I’m usually a proud technology laggard, letting more intrepid people go ahead of me so they can help me out when I get round to the technology, letting systems get better sorted out and bug-fixed, and letting prices fall before I jump in. But, given how cheap they were – each under $300 – I was amongst the first in Australia to have Amazon ship me a Kindle, and just last week bought a Livescribe pen.
My reactions? I’ve found the Kindle quite disappointing. I thought it was a no-brainer that it would have some lighting built in to enable reading in the dark. The reading window is a little small and the interface is, well clunky. I’m surprised it’s such a success. The integration with Amazon’s publishing is great, but so much effort is put into protecting IP, that it makes the user experience pretty heavy weather. After my experience with the iPhone I’m constantly grabbing for the screen to move something around, zoom in on something. No dice I’m afraid.

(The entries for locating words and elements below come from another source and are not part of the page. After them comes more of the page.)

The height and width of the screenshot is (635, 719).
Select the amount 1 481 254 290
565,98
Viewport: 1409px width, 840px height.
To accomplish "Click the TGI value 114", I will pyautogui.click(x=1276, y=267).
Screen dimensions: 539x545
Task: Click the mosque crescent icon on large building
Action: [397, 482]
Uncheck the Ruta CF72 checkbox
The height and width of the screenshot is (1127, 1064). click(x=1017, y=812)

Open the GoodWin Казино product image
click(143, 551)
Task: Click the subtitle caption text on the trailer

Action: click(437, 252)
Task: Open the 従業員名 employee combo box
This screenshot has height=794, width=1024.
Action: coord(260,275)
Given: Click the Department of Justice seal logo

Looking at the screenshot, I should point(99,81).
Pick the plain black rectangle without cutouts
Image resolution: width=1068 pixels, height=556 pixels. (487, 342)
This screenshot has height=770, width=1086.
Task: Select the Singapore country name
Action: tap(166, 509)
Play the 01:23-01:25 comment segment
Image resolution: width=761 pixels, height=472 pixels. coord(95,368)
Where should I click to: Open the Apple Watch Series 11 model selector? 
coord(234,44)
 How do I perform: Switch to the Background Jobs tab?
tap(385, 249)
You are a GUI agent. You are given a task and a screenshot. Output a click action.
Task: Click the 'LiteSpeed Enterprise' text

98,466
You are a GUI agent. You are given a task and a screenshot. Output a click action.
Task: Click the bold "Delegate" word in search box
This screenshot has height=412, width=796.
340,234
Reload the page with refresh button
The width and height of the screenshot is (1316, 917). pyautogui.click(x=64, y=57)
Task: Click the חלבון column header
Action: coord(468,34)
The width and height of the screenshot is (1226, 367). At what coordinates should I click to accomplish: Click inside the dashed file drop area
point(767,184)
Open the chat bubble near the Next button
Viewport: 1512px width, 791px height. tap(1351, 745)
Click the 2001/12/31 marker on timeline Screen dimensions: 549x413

Also I thought it would be great for surfing the net in an armchair – and then reading it with the convenience of a book (even small laptops aren’t all that pleasant to do that). I knew it was black and white only, but most of my web-surfing is reading text only, so I was looking forward to it. I’ve just spent about 15 minutes trying to figure out how to surf basic-web on the damn thing, but I’m still not there yet. The contrast with an iPhone, where, as with the original Macs and now windows, you just start trying to do things and teach yourself as you go, is striking. I am told the Kindle will read pdfs. So I loaded some into it, but can’t find them :(
Some of these problems may be fixed to some extent on the Kindle DX, but I doubt I’ll be buying it any time soon.
Meanwhile I got a Livescribe pen and pad from Officeworks for $249 and I’ve rarely made a better investment (I think this is a sale price, so hurry on down there before they go back to $329). If you don’t yet know about them, the package consists of an electronic pen which
- writes normally
- records as you write so you can playback the lecture or meeting you’re taking notes in
- time and position stamps the recording so that you can simply point to a note you took and it will replay what was being heard when you wrote it.
Rather than the nightmare of some tablet which you’d have to wipe each time you wanted a new page, you take notes in a notebook that’s normal enough, but if you look closely you can see microdots all over it. This is what tells the system which part of the recording to go to. You can then take your recording/notes and hoist them on the internet for anyone else to share.
Spectacular stuff. Check out a demo here.
Postscript: One thing that I forgot to mention was that in seeking to extract money the web-surfing function seems to be seriously disabled. If you want to charge something like US$25 a month for a NYT subscription, you’d better make sure that people can’t surf their way to the NYT and read the content for free! So the ‘basic web’ function won’t take me to lots of sites, like one of my favourites. How stupid is that. I also hope that Apple is working on a tablet. They’re masters of the closed system too, but if part of their offering is a convenient way to sit in an armchair or a tram and surf the net freely, then I’m an early adopter.